If you’re only training with barbells, start using dumbbells. For example, swap your regular bench press for a dumbbell bench press. This allows a greater range of motion for each arm while increasing stability demands.
For the lower body, try elevated reverse lunges using a small step or elevate your front foot during a Bulgarian split squat. These methods can breed extreme soreness: Proceed with 2-3 sets of 8-12 reps and plan on spending extra time recovering.
If you’ve been counting tempos and working with slow lifting speeds, lifting weights explosively can help you build new muscle andimprove your athleticism.
No, you won’t feel a crazy burn or pump from these methods — but that doesn’t mean they’re not effective.
Why do they work?
You’ll improve the efficiency of your nervous system and stimulate greater muscular recruitment. By lifting lighter weights faster or heavy weights with the intent of being explosive you can activate a greater number of muscle fibers during exercise.
In the short term, explosive exercises activate high-threshold motor units (HTMUs), which means you recruit and use more of your muscle. And that means lifting heavier and building more mass.
Before your next lower body workout, do 3 sets of 5 jump squats with 60 seconds of rest in between sets.
If it’s an upper-body day, give this push-up variation a try for 3 sets of 5 reps with 60 seconds of rest in between sets.

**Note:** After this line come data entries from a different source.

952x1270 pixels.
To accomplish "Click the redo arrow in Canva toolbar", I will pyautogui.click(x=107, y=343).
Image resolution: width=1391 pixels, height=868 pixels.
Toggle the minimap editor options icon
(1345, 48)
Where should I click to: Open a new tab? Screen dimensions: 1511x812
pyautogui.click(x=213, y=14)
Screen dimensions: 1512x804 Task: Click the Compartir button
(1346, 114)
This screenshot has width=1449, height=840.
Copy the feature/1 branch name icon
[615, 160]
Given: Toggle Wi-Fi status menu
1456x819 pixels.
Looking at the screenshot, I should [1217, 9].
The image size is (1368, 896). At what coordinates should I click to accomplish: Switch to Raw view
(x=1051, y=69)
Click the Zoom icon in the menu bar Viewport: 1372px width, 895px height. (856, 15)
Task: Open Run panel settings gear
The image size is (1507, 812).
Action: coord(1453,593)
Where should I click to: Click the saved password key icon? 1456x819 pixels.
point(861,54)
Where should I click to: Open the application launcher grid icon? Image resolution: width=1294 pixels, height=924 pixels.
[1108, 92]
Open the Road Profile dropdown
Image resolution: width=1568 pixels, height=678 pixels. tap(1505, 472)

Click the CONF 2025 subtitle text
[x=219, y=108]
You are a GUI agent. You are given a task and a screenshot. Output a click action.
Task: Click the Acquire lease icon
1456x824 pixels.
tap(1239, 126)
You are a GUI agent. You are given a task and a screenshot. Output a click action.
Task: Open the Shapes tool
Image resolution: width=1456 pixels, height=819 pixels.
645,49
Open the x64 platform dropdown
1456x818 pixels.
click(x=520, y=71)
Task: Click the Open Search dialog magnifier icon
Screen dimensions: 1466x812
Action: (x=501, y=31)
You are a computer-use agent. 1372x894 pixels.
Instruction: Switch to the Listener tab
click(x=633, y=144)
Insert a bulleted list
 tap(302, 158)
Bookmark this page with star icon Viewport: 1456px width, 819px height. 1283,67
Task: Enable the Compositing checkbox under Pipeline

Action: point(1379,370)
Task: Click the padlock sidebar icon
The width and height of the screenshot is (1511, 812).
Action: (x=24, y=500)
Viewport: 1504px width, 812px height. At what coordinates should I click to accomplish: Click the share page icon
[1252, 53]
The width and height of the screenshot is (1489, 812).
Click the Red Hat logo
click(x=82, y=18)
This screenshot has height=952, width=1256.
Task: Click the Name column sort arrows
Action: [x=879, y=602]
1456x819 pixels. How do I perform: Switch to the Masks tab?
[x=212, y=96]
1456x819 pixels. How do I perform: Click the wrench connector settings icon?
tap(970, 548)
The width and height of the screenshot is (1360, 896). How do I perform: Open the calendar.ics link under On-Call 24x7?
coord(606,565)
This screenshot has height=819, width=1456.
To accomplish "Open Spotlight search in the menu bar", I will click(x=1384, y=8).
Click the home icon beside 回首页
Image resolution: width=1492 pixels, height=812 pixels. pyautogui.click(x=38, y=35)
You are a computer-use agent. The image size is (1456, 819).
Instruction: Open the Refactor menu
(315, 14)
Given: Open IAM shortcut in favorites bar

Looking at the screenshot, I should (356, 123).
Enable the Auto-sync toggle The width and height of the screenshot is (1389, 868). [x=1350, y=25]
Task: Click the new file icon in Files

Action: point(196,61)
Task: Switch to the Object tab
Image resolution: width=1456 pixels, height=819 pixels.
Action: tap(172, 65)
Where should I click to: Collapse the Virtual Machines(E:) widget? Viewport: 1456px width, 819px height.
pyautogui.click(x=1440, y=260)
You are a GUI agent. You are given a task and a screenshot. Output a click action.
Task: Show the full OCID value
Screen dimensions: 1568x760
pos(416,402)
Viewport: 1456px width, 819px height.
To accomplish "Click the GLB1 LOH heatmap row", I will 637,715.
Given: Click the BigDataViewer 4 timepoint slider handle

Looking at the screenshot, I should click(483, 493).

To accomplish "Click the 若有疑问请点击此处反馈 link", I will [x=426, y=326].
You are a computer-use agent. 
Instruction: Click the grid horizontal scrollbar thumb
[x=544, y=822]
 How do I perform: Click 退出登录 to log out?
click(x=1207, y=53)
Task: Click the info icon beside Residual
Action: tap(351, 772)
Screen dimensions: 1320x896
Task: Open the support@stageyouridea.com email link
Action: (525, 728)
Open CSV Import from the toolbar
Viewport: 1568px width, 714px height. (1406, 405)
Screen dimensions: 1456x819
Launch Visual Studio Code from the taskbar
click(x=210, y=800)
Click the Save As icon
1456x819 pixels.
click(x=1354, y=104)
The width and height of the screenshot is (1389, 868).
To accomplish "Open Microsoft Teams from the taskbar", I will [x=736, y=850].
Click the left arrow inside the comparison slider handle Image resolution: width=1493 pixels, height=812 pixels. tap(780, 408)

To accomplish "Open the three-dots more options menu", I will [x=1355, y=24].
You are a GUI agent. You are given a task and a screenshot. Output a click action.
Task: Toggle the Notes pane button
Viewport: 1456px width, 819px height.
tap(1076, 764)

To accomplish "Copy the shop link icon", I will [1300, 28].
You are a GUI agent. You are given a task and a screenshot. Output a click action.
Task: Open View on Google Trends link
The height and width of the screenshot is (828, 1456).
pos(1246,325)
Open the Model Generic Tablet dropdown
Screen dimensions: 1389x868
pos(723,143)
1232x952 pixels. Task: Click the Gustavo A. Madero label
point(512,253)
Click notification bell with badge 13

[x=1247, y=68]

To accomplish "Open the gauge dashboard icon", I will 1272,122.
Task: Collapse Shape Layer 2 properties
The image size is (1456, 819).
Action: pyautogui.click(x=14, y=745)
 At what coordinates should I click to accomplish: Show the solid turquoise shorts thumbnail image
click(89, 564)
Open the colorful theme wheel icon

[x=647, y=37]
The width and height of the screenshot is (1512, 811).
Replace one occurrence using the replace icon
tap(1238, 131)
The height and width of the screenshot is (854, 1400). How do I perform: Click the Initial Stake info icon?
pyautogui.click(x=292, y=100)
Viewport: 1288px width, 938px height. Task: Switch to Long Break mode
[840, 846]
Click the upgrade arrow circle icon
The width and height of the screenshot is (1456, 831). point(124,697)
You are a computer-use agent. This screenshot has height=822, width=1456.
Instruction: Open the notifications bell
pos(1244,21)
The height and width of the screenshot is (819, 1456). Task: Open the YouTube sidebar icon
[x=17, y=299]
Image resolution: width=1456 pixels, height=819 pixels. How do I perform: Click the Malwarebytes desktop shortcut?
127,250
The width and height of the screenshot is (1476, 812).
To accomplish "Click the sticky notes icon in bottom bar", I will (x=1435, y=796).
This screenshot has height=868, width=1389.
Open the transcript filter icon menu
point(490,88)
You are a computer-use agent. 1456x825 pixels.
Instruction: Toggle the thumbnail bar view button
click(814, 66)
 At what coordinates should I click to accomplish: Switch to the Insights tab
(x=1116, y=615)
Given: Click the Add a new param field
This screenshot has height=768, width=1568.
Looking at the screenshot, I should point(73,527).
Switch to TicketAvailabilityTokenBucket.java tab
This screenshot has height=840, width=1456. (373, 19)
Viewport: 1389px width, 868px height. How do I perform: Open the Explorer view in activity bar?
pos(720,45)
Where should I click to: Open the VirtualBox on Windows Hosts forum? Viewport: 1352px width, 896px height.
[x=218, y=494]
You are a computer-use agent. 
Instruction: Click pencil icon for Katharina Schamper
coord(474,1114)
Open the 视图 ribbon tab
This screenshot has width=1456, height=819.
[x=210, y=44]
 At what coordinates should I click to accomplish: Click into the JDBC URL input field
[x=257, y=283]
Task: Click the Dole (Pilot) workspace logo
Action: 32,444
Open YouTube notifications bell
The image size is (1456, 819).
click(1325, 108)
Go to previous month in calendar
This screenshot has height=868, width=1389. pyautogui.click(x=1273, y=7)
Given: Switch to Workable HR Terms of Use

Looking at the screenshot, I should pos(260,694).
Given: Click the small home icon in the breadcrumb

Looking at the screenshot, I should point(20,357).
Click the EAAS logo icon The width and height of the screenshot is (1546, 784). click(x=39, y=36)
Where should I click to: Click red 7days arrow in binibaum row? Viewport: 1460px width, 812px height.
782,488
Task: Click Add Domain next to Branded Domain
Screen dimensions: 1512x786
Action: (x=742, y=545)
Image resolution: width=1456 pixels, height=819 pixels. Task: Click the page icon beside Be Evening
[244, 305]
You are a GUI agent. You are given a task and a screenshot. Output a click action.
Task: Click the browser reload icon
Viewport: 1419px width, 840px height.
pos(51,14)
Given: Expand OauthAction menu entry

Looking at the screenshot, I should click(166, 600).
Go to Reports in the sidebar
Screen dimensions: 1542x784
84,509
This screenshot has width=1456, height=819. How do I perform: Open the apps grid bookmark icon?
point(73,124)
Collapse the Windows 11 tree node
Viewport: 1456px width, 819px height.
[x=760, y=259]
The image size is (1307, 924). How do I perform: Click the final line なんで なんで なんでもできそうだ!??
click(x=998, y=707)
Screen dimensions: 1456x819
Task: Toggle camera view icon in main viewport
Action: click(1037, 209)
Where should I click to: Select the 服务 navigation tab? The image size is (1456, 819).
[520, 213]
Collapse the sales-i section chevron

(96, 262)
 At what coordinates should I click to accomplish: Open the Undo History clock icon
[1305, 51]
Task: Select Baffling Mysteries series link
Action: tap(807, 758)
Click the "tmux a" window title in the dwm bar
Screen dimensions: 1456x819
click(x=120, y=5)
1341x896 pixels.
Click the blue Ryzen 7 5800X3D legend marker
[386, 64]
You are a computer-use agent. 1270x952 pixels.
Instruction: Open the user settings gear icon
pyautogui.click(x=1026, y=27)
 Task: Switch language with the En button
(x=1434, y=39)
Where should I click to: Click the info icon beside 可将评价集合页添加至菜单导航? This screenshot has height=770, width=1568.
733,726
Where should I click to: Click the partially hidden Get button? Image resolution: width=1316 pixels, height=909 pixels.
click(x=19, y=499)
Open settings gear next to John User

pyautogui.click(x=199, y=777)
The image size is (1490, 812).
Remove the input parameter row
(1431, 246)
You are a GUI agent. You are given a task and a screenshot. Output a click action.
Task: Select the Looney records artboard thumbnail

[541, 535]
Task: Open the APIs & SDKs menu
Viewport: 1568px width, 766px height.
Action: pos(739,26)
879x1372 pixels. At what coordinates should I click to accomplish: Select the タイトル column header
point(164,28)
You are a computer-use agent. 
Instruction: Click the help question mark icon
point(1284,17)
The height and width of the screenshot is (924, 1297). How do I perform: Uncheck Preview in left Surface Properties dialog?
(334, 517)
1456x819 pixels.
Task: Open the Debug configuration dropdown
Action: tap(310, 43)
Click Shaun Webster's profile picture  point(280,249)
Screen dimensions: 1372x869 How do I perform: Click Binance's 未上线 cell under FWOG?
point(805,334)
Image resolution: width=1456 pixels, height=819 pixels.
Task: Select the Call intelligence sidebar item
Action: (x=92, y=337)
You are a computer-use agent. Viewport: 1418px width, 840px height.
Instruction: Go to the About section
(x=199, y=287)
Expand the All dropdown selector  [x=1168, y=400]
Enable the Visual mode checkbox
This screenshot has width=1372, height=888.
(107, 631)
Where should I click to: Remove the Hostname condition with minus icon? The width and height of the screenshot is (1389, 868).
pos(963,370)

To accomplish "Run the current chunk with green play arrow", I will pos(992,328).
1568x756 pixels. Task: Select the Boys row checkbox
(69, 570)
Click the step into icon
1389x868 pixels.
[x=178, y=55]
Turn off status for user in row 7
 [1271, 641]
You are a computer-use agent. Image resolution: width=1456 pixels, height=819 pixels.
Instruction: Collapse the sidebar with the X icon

In the long-term, explosive exercises allow you to recruit more muscle fibers with less effort. This makes it easier to smash heavy weights. You can also maximize this muscular recruitment by lifting heavy or by lifting, jumping or throwing lighter loads faster.
Pause At Your Weak Points
Think back to the last time you saw someone squatting or benching at the gym.
Chances are, they started lowering the weight slowly and then “bounced” through their transition, right?
By adding a pause during the weakest point of an exercise, like at the bottom of a squat or near your chest on a bench press, you’re forced to stabilize your body at its weakest point. This can improve joint stability through the toughest part of lifts and prevent injury.
The pause also eliminates one huge compensation factor: elastic energy stored in your ligaments. To overcome the pause, you must generate pure strength.
This method requires you to decrease the weight you’re using but it will build tons of strength. Once you return back to your usual training, you’ll feel strong, stable and powerful.
Decrease Your Base Of Support
A narrow base of support requires greater balance and control for a wide range of exercises. Unilateral exercises like lunges are the first that come to mind, but even modifying typical bilateral exercises (like narrowing your stance on squats) triggers a new muscle recruitment pattern and fresh muscular activation.
Instead of keeping your feet apart during push-ups and planks, bring your feet closer until they’re touching. The decreased base of support creates an extra challenge to stabilize your trunk and hold the position.
If you’re stuck in a lousy hotel, chances are you don’t have access to more equipment than a few janky dumbbells, a couple of machines, and some cardio equipment.
In this case, you’ll need to do more with less and focus on training density.
Training density — doing more work in less time — is an ultra-efficient fat loss training method that requires you to combine multiple exercises with minimal rest between them. This increases metabolic stress, helping you burn more calories and build mass. According to this study in the Journal of Strength & Conditioning Research, metabolic stress is one of the primary mechanisms of hypertrophy.
When you’re short on time or equipment, create total-body metabolic circuits to challenge yourself.
Pick a push, pull, lower body exercise, and core exercise. Let’s say: Push-up, pull-up, goblet squat, and plank. Perform 4 sets of 10 reps for each exercise and hold your plank for 30-60 seconds. Keep rest time between exercises to a minimum.
And remember that just because an exercise is difficult doesn’t mean it’s effective. These methods have been used countless of times and are both difficult and effective—giving you a new training stimulus to force new muscle growth.